O vulcão como metáfora da criatividade

Visitei recentemente o Vulcão Villarica, em Pucón no Chile. Maravilhoso!

vista do vulcão Villarica a partir da cidade de Pucón

vista do vulcão Villarica a partir da cidade de Pucón

Alí, um dos enigmas é entender por que as pessoas não têm medo de viver tão perto do perigo?

Acontece que o Vulcão Villarica está em permanente atividade. Segundo os habitantes locais, o fato dele estar sempre soltando algum tipo de fumaça ou detrito é um sinal de sua “saúde” vulcânica. Isso evita grandes erupções e mantém os habitantes “informados” de seu estado.

Então funciona mais ou menos assim: enquanto há sinais de fogo… não há desastre.

Isso me fez pensar sobre como lidamos com o processo criativo.

Do ponto de vista pessoal, somos capazes de passar anos sentindo que nossa potência criativa está represada, sem nada fazer.

“Quando eu me aposentar… quanto eu tiver mais dinheiro… quando eu tiver um chefe que me entenda…” enfim, tampamos nossa cratera pessoal  e culpamos a condições inadequadas do presente. A efervescência permanece ali porque a vida é intensa e  porque cada um tem uma capacidade singular de produção.

Isso, para mim, é um dos fatores que pode levar ao stress. De repente, um rompante “vulcânico” virá nos acordar, fazendo com que questionemos a profissão, o casamento, nosso modo de construir as relações ou tantos outros lugares de realização que fazem parte da nossa vida cotidiana.

Nas organizações, muitas vezes acontece o mesmo. As pessoas ficam imersas em suas atividades cotidianas e de repente formam-se times de inovação que devem produzir “grandes erupções” em poucos dias.

Claro, as erupções têm seu papel! Representam, talvez, a natureza colocando  todos nos seus devidos lugares, ou a potência mostrando sua cara mais espantosa.
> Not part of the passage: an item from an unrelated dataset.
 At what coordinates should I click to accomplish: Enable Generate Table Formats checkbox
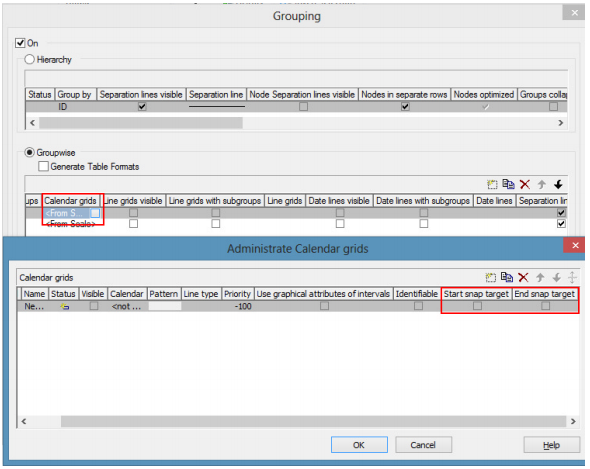click(43, 166)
Mas, como ensinam os habitantes de Pucón, estar sempre “soltando alguma fumaça” pode ser bem mais saudável.

Daí a importância de estarmos sempre conectados à nossa à nossa potência, daí a importância da auto- realização pessoal e da existência de processos abertos de inovação nas organizações em que todos possam contribuir do seu modo e um pouco por vez.

Há muito se sabe que a maioria dos casos históricos de grandes descobertas instantâneas são mitos construídos pelos seus próprios autores. Na realidade, elas são resultados de anos de investigações e seus autores estavam em atividade permanente.

Aliás, só nessa condição é possível ir até a beira da cratera do Villarica, ver as manchas amareladas de enxofrem, a vista 360 graus e ouvir os incríveis ruídos da lava.